Flow control is the technology of manipulating the aerodynamic flow over a surface, such as a wing, to enhance its ability to produce lift or to reduce the drag force, especially under severe operating conditions. This has been an area of basic research for many years. In an airframe, flow control is important because it affects the aircraft’s operability, maneuverability, and fuel consumption. In a turbine engine, there are similar concerns because the many small airfoils in the engine must operate over a large range of flow conditions. Only in recent years have these flow-control concepts been extended to the internal workings of a turbine engine.

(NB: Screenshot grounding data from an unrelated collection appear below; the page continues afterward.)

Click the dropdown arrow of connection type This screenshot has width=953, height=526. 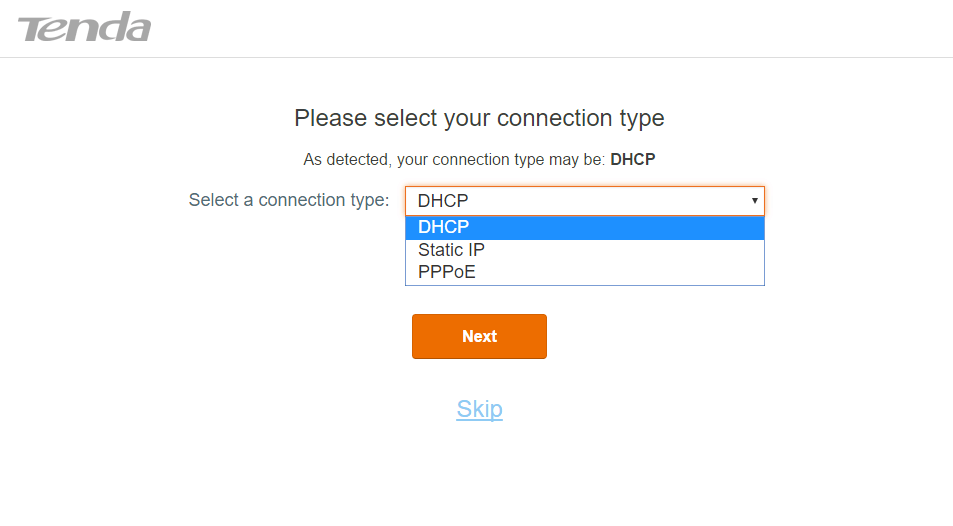click(754, 200)
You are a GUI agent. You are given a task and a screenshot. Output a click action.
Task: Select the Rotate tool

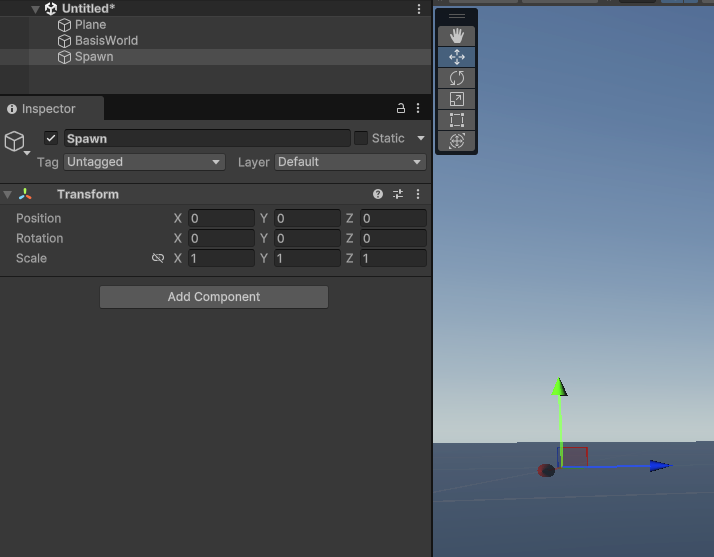point(457,78)

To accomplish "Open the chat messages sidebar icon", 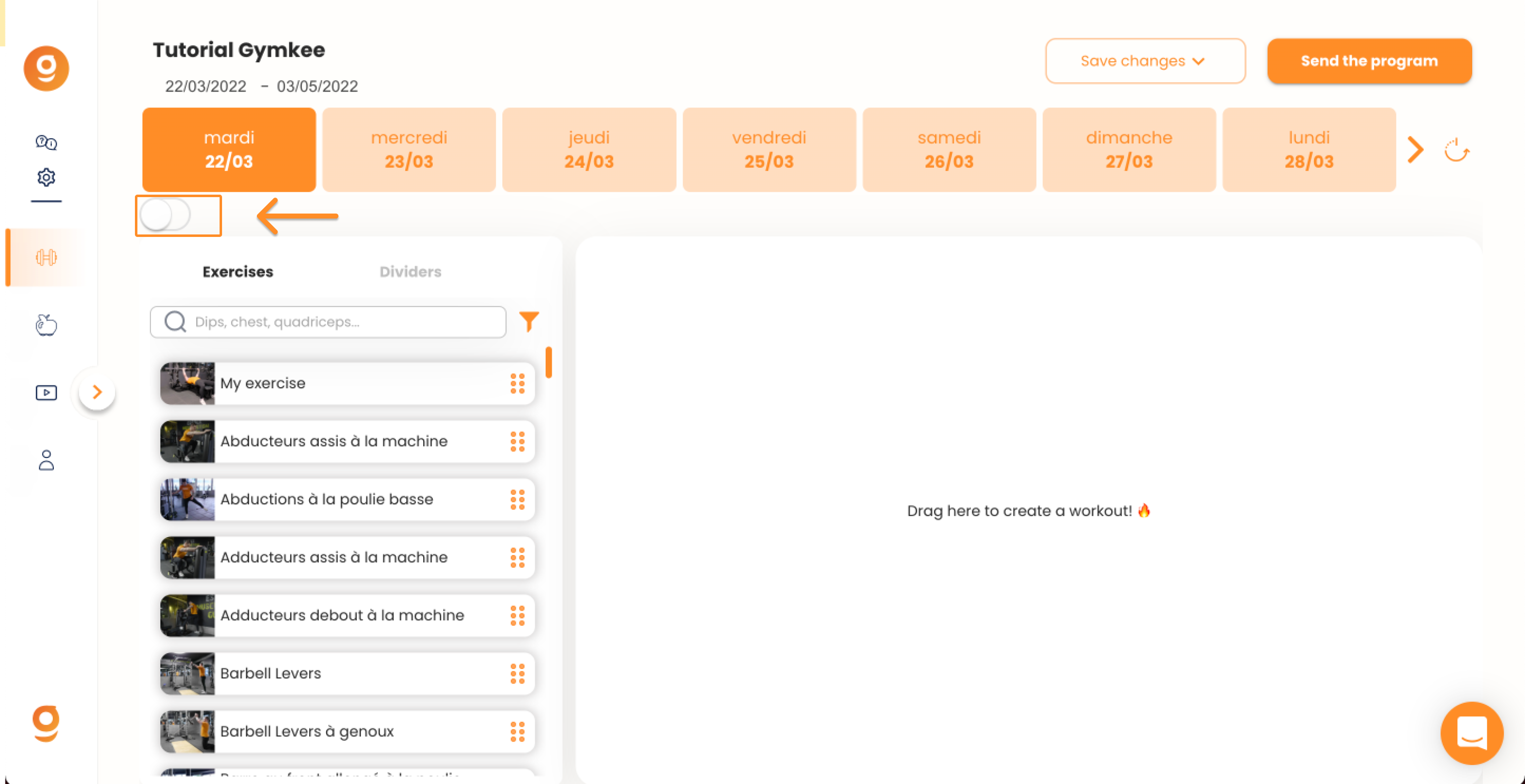I will pyautogui.click(x=46, y=142).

Research on air-injection flow control in turbomachinery performed at Glenn has reduced loss dramatically because of the mitigation of flow separation on compressor stators. These results, while demonstrating effective means to enhance performance, have also pointed to the lack of suitable actuation devices to effectively implement flow control in the hostile environment inside a jet engine. To further flow-control research and perhaps enable flow control in production engines, Glenn researchers developed the variable-frequency fluidic actuator, an actuation device capable of pulsed injection at variable frequency and duty cycle.

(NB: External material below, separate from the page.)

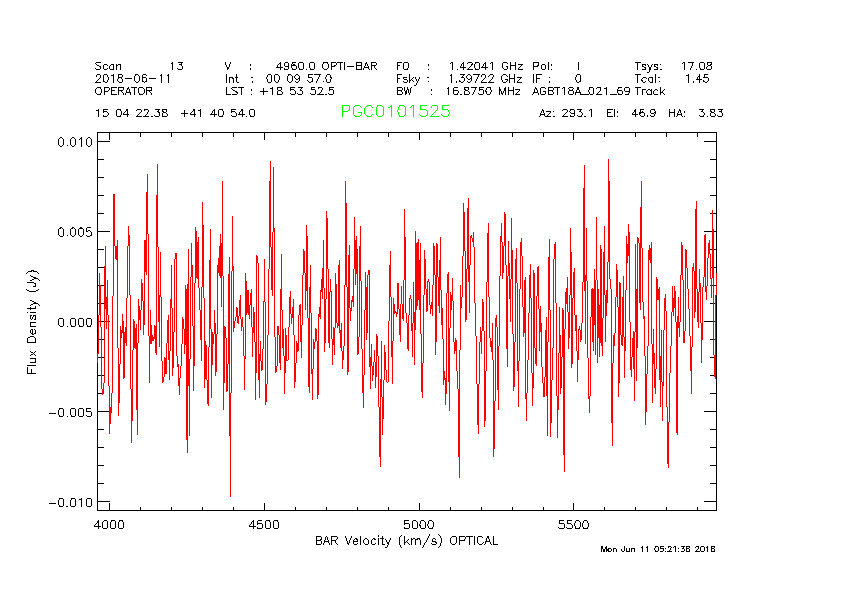Click the V 4960.0 OPTI-BAR velocity value
842x595 pixels.
[300, 66]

Example of the output flow from a single channel of the actuator.
The actuator produces two highly modulated output flows from a single pressure source. The graph depicts the flow from one channel. The output of the second channel would appear similar but would be 90° out of phase. The device operates on the Coanda effect to switch the source flow to one of the two output channels, thereby forming a stable jet. By applying a very small and momentary force at the control point, as shown in the following drawing, the input flow can be diverted to the opposite channel, where a stable jet is once more formed. Reapplying the momentary control force again results in a switching action at the output. This can be repeated at any frequency and duty cycle up to the acoustic limit of the fluidic channels.
Functional description of the actuator.
The device has been fabricated and tested using miniature, high-speed electromechanical operators to apply the control force as shown in the photograph. An effort is underway to replace the electromechanical operators with an all-electronic operator that will enable further miniaturization and improved high-frequency performance.
Actuator with miniature operators installed.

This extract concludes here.